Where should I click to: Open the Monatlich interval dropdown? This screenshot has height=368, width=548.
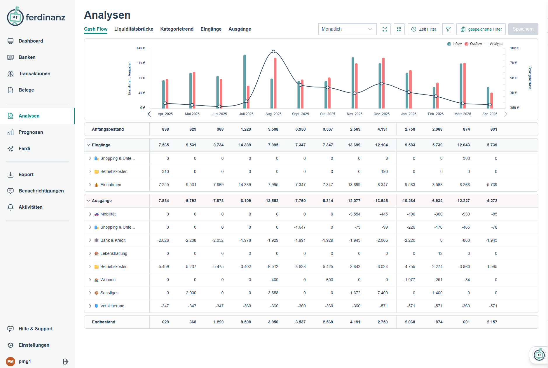coord(347,29)
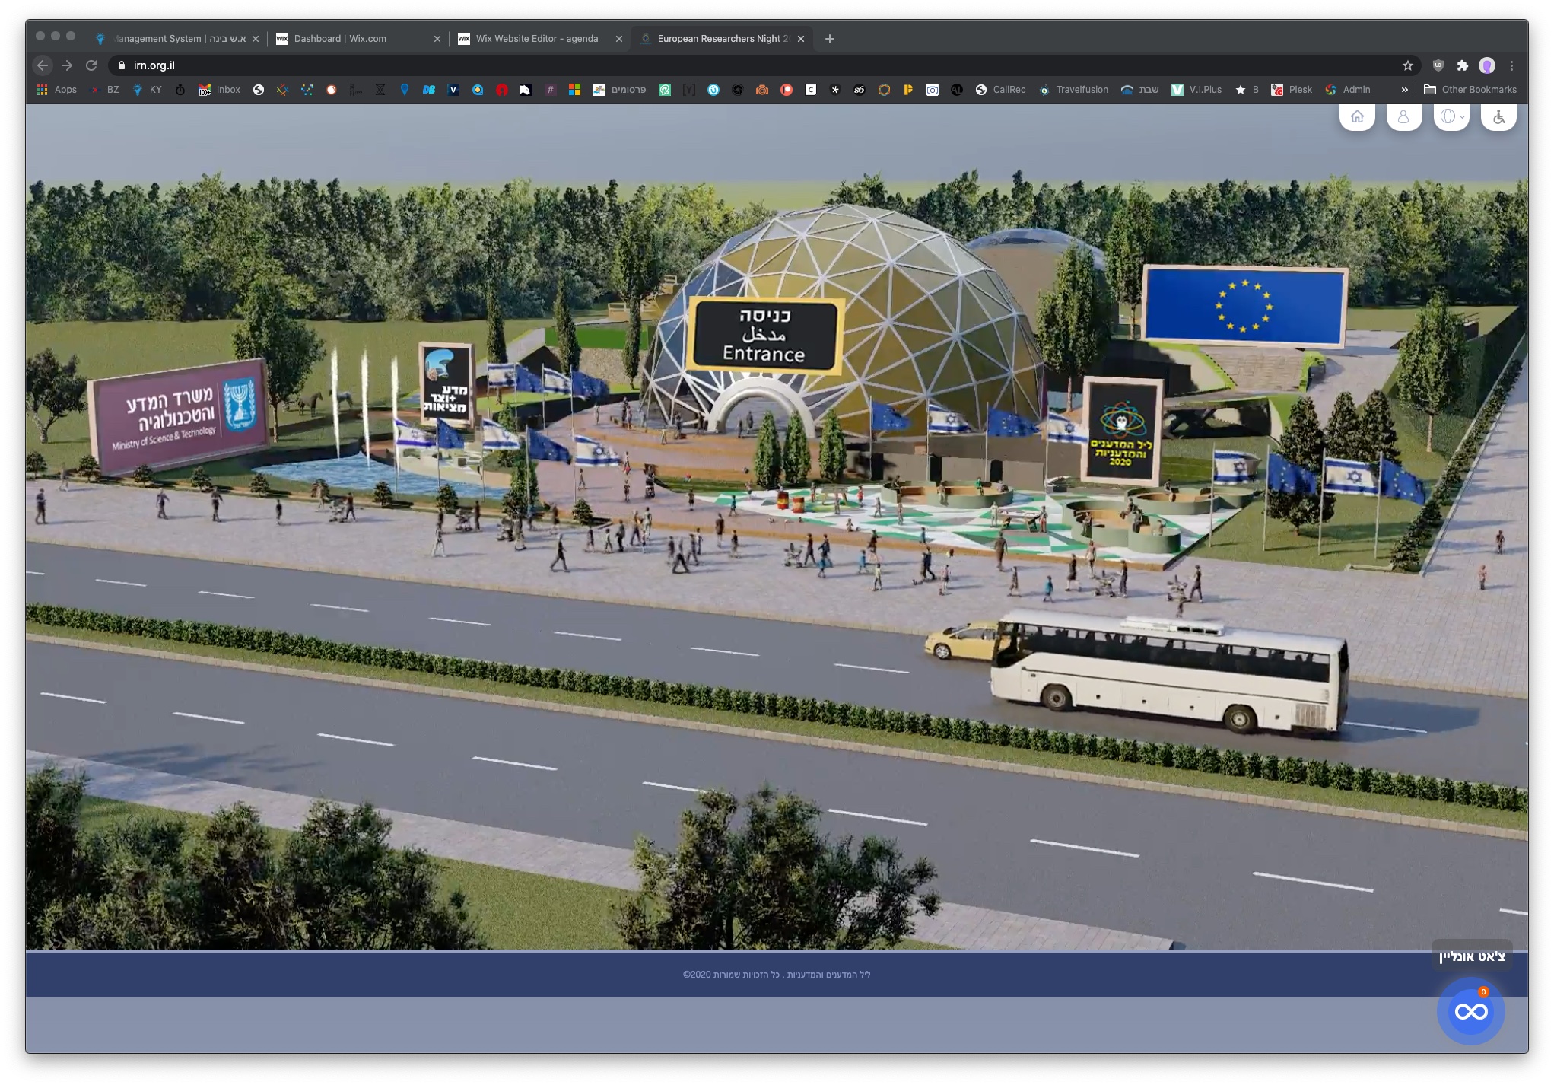The width and height of the screenshot is (1554, 1085).
Task: Click the Entrance sign on dome
Action: coord(764,336)
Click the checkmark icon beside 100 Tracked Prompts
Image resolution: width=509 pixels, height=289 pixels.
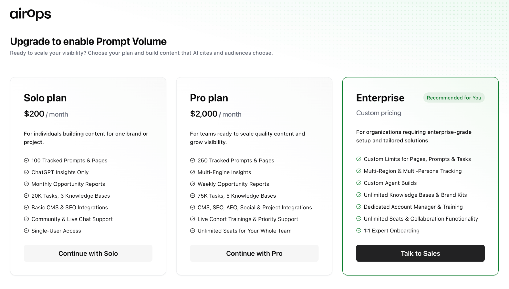[26, 160]
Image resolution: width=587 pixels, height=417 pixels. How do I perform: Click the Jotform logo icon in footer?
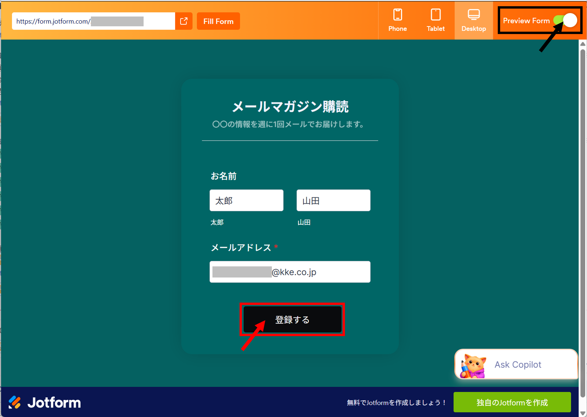pyautogui.click(x=14, y=402)
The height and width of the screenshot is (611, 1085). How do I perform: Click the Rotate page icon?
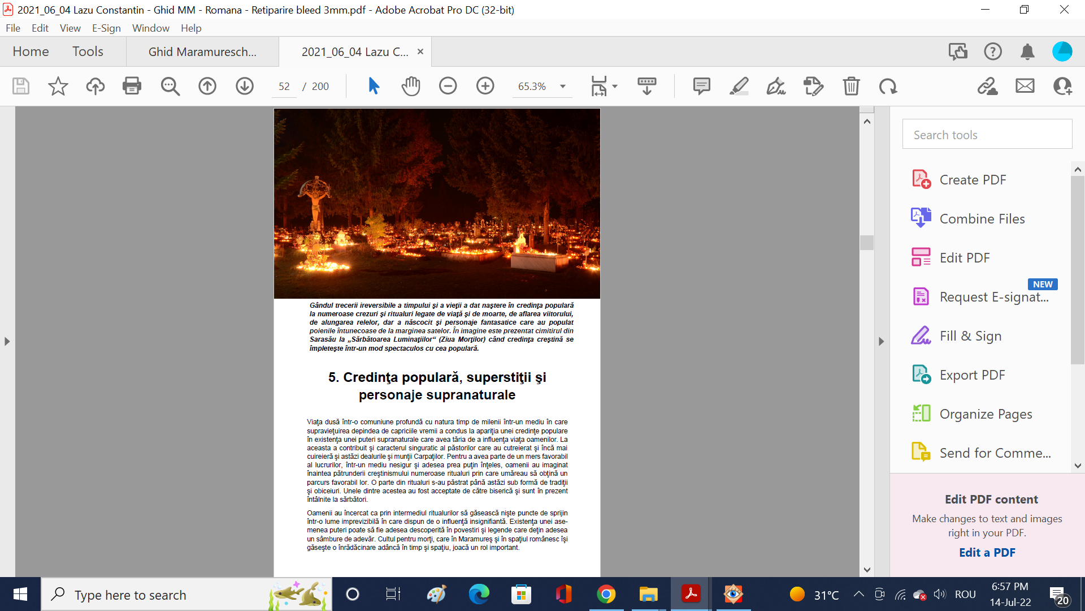point(888,86)
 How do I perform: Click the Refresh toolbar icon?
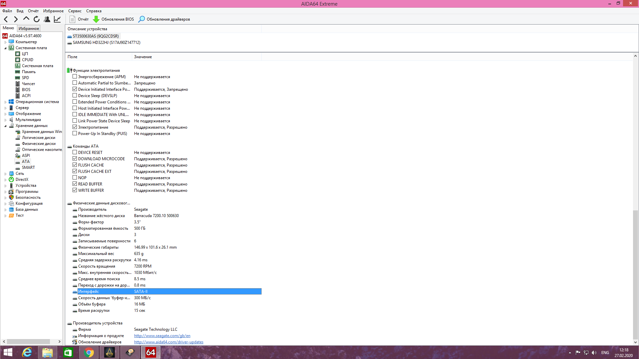[37, 19]
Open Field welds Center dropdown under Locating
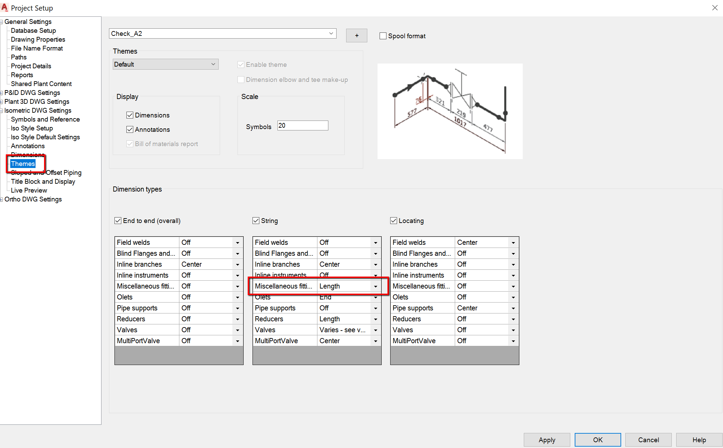This screenshot has height=448, width=723. tap(513, 242)
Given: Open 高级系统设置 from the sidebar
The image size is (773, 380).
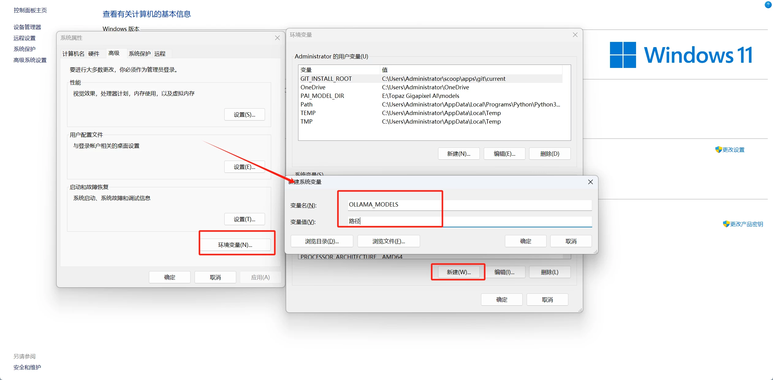Looking at the screenshot, I should 30,60.
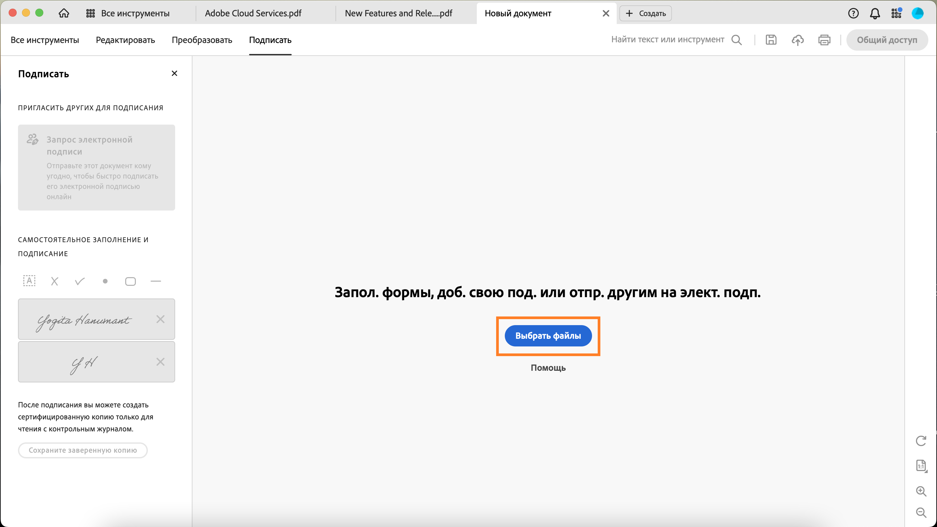Click the upload to cloud icon
This screenshot has width=937, height=527.
coord(797,40)
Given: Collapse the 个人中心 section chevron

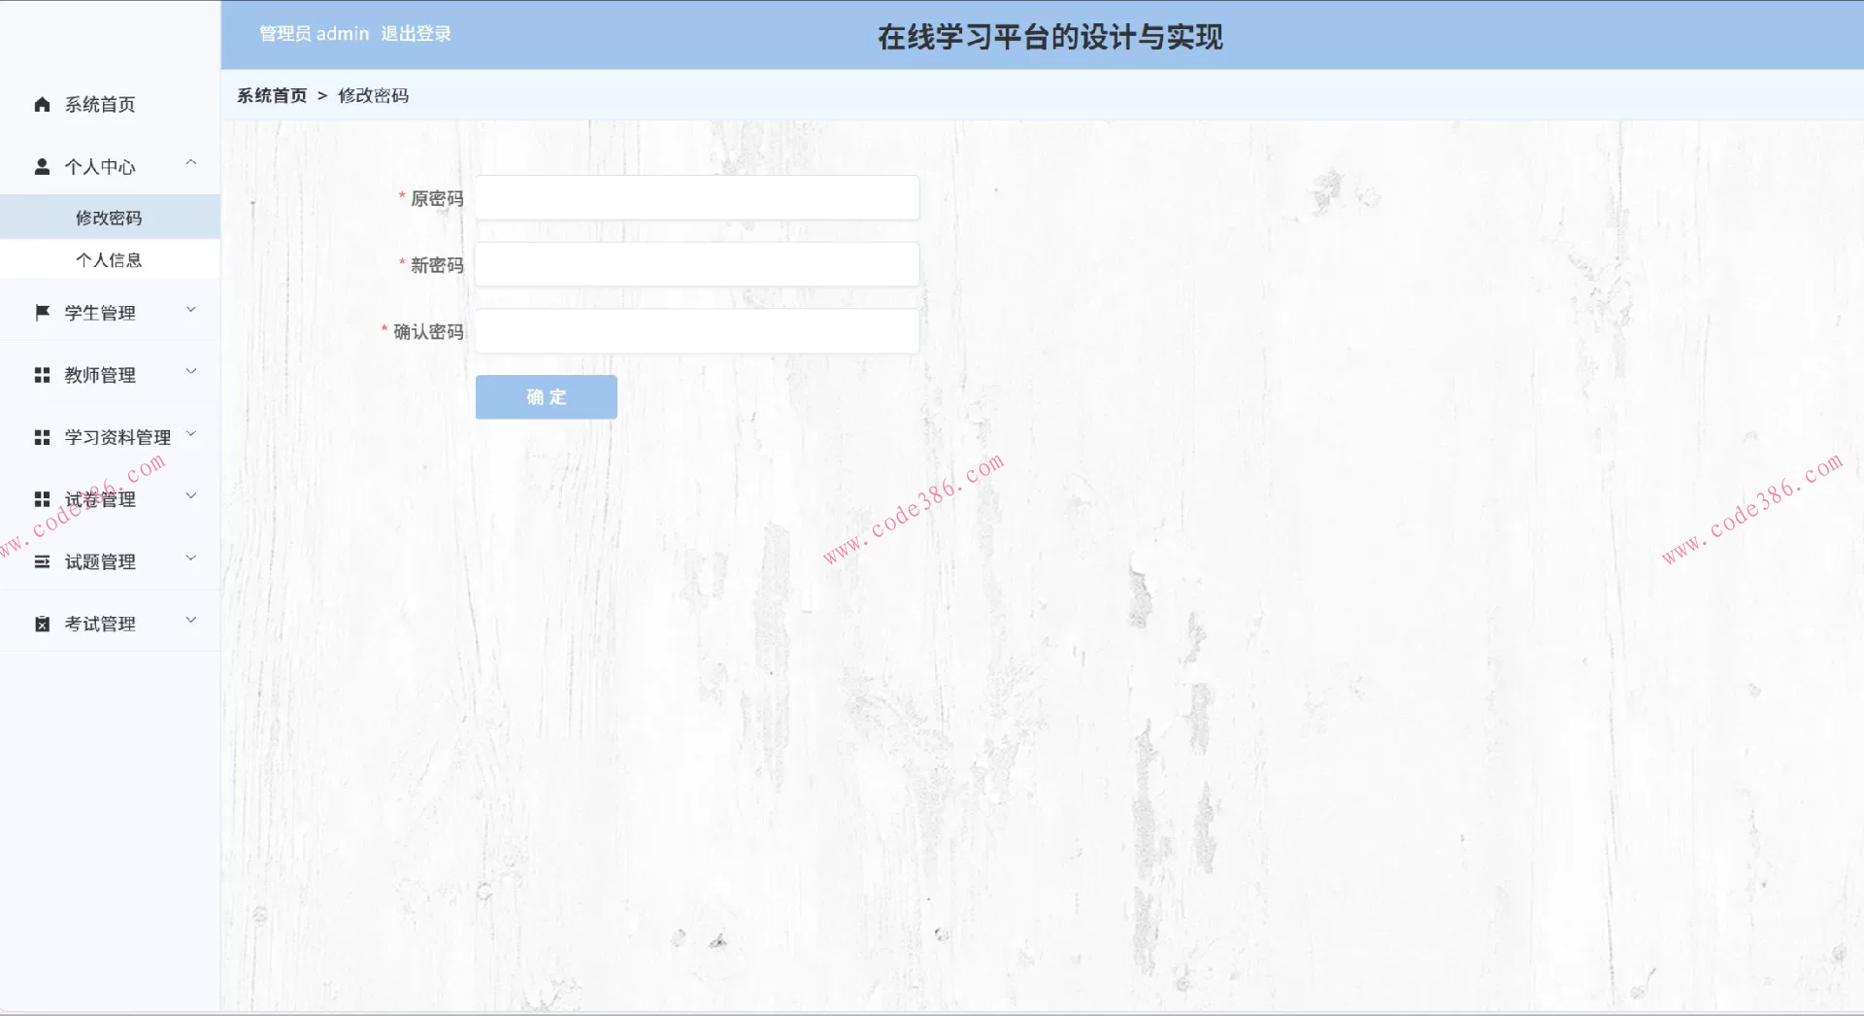Looking at the screenshot, I should 191,162.
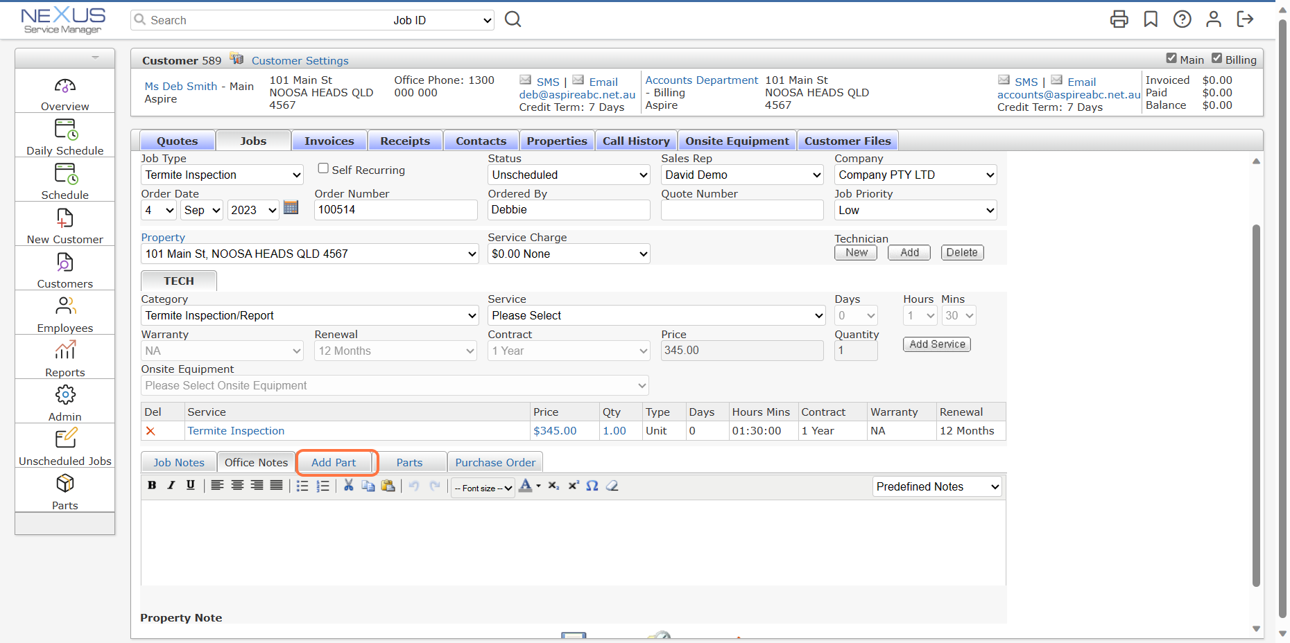This screenshot has width=1290, height=643.
Task: Enable Self Recurring for this job
Action: pyautogui.click(x=323, y=168)
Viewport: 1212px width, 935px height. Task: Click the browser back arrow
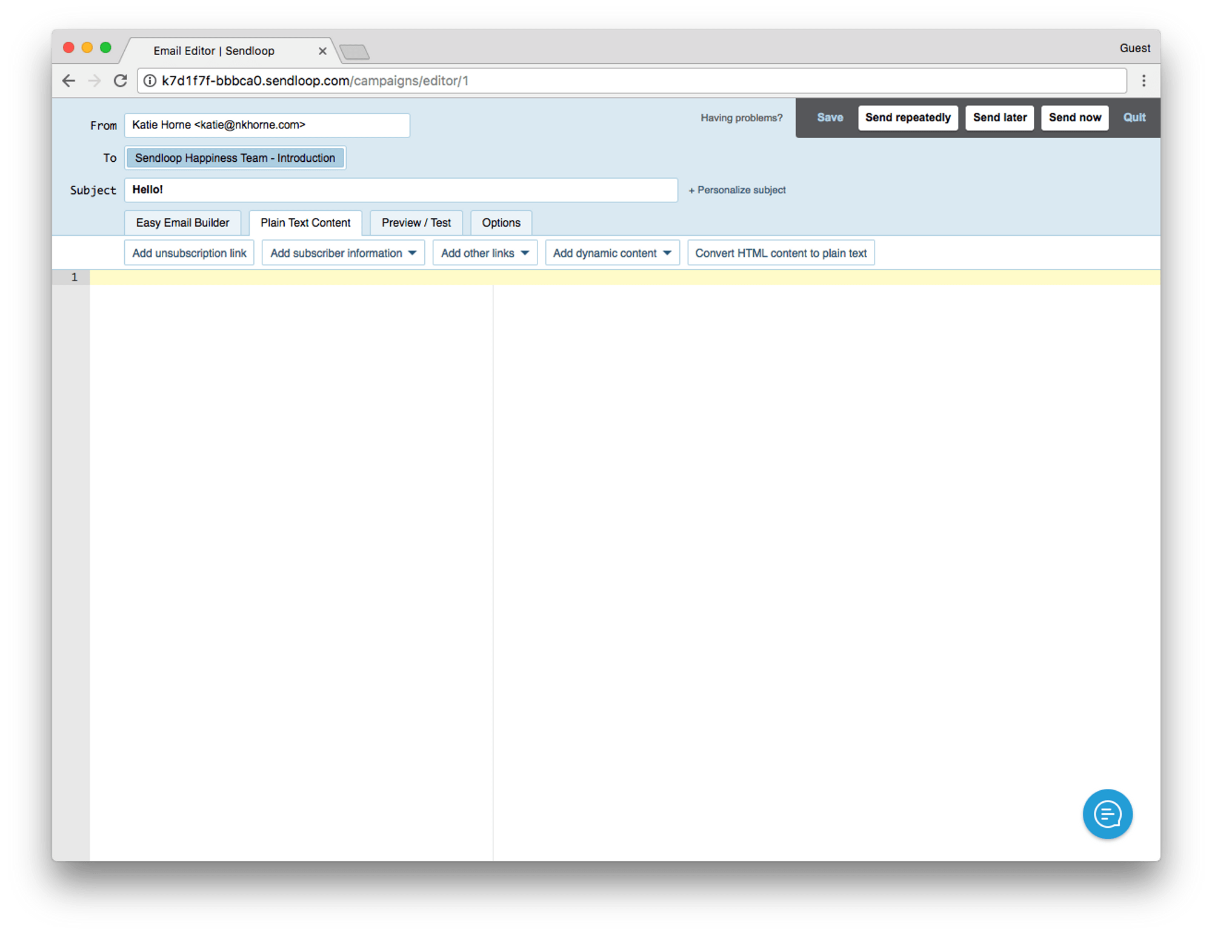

__YOUR TASK__: Type the records out again in full, exactly, with each picture omitted.

__COMPLETED TASK__:
Where should I click to: Open the Monatlich interval dropdown? This screenshot has height=368, width=548.
coord(347,29)
The width and height of the screenshot is (1554, 1085).
Task: Click the Entrance sign on dome
Action: coord(764,336)
Click the checkmark icon beside 100 Tracked Prompts
Image resolution: width=509 pixels, height=289 pixels.
[26, 160]
Image resolution: width=587 pixels, height=417 pixels. How do I perform: Click the Jotform logo icon in footer?
pyautogui.click(x=14, y=402)
The height and width of the screenshot is (611, 1085). How do I perform: Click the Rotate page icon?
point(888,86)
 How do I perform: Click the Refresh toolbar icon?
[37, 19]
Open Field welds Center dropdown under Locating
This screenshot has height=448, width=723. tap(513, 242)
Given: Open 高级系统设置 from the sidebar
The image size is (773, 380).
Looking at the screenshot, I should 30,60.
Click the upload to cloud icon
This screenshot has width=937, height=527.
coord(797,40)
Given: Collapse the 个人中心 section chevron

Looking at the screenshot, I should 191,162.
This screenshot has width=1290, height=643.
Task: Enable Self Recurring for this job
Action: pyautogui.click(x=323, y=168)
Viewport: 1212px width, 935px height. Task: Click the browser back arrow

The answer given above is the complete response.